ESKD is a major public health burden that can arise when the podocytes responsible for blood filtration lose their function.1 Although this loss of function is associated with podocyte foot process effacement and detachment, the mechanobiological factors underlying podocyte shape regulation and adhesion have not been fully characterized.2 A challenge is that these cells are best studied in the natural environment of the glomerular filtration barrier (GFB), which comprises an intricate epithelial podocyte layer lying atop the glomerular basement membrane (GBM) with the glomerular endothelium on the opposite side of the GBM. In this environment, podocytes develop tentacle-like foot processes that interdigitate with those of neighboring podocytes and form slit diaphragms that stretch in stacked zipper-like arrays of 40 nm–long protein assemblies over the intervening gaps.3 However, due to these length scales being too small for conventional microscopy, and to the need to image podocytes within the context of a much larger, curved physiologic structure,4,5 the three-dimensional (3D) actin structures that give rise to the shape and function of podocytes have never been quantified.

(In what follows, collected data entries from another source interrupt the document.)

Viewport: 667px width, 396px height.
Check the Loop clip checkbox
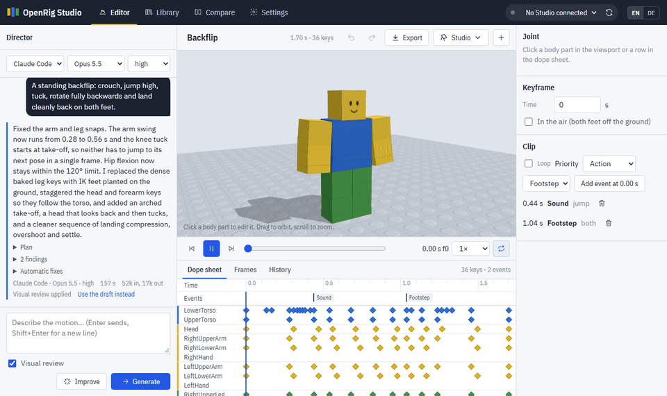point(528,163)
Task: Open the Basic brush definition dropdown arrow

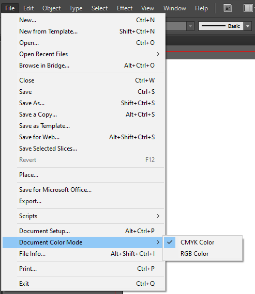Action: [x=248, y=26]
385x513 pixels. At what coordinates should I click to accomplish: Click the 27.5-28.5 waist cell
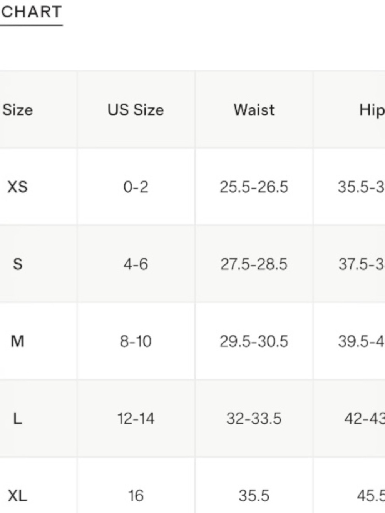pyautogui.click(x=254, y=264)
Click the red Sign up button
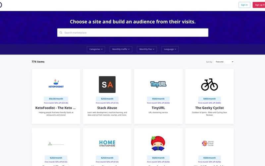Image resolution: width=265 pixels, height=166 pixels. [259, 5]
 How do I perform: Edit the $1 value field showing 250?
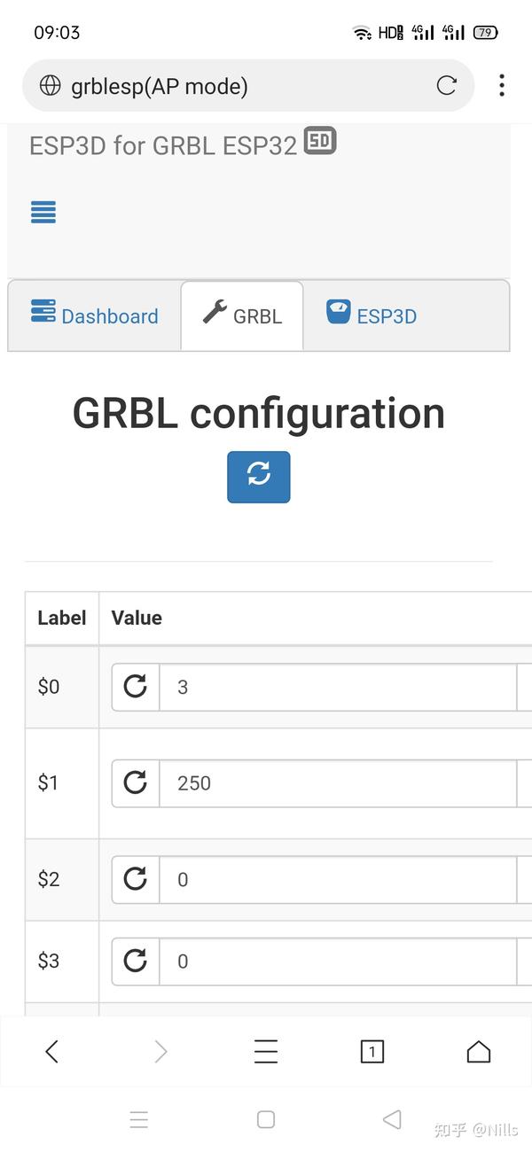(337, 782)
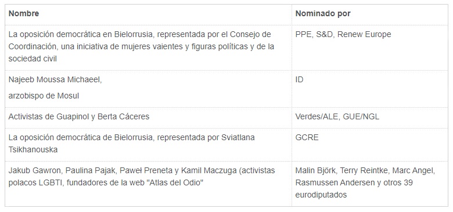Image resolution: width=453 pixels, height=212 pixels.
Task: Select the Sviatlana Tsikhanouska nominee cell
Action: pyautogui.click(x=148, y=144)
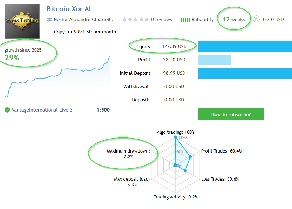Click the green verified shield icon
292x209 pixels.
[7, 110]
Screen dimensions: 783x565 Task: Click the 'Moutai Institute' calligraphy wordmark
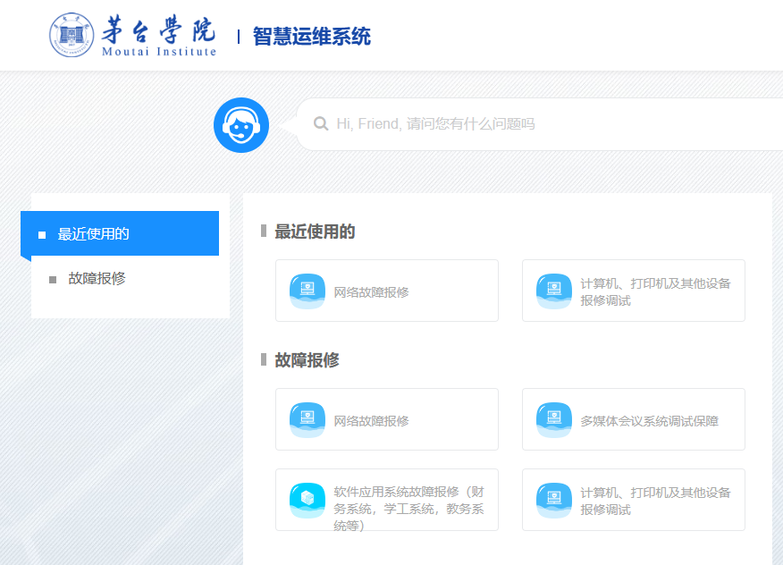tap(159, 36)
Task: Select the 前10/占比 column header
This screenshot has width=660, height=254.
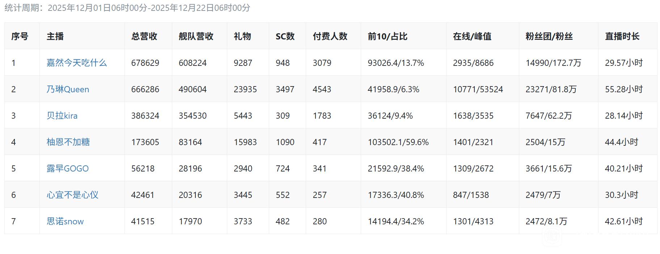Action: 387,36
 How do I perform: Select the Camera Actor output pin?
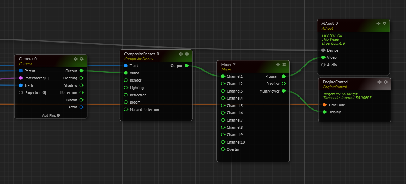[81, 107]
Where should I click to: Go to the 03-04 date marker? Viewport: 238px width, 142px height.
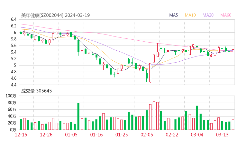pos(197,135)
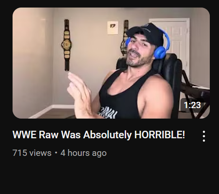The width and height of the screenshot is (219, 194).
Task: Click the black baseball cap in the thumbnail
Action: tap(146, 34)
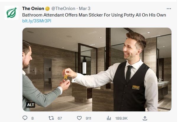Open view analytics bar chart icon

[109, 118]
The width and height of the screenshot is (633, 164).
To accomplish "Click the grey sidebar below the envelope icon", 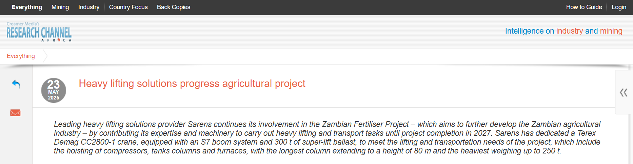I will [16, 143].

Given the dominant role of the actin cytoskeleton in determining cell shape,6–10 understanding actin organization is especially critical for understanding how podocyte shape is regulated in both health and injury. The actin cytoskeleton is particularly responsive to mechanical stress, with both its structure and its adhesions to the matrix (via receptors) varying strongly with mechanical loading.11–14 The mechanical environment of podocytes is thus critical, with stresses arising from blood pressure, cytoskeletal contraction, and fluid flow through slit diaphragms.15 These factors further motivate the need to study the podocyte cytoskeleton in the context of an intact glomerulus.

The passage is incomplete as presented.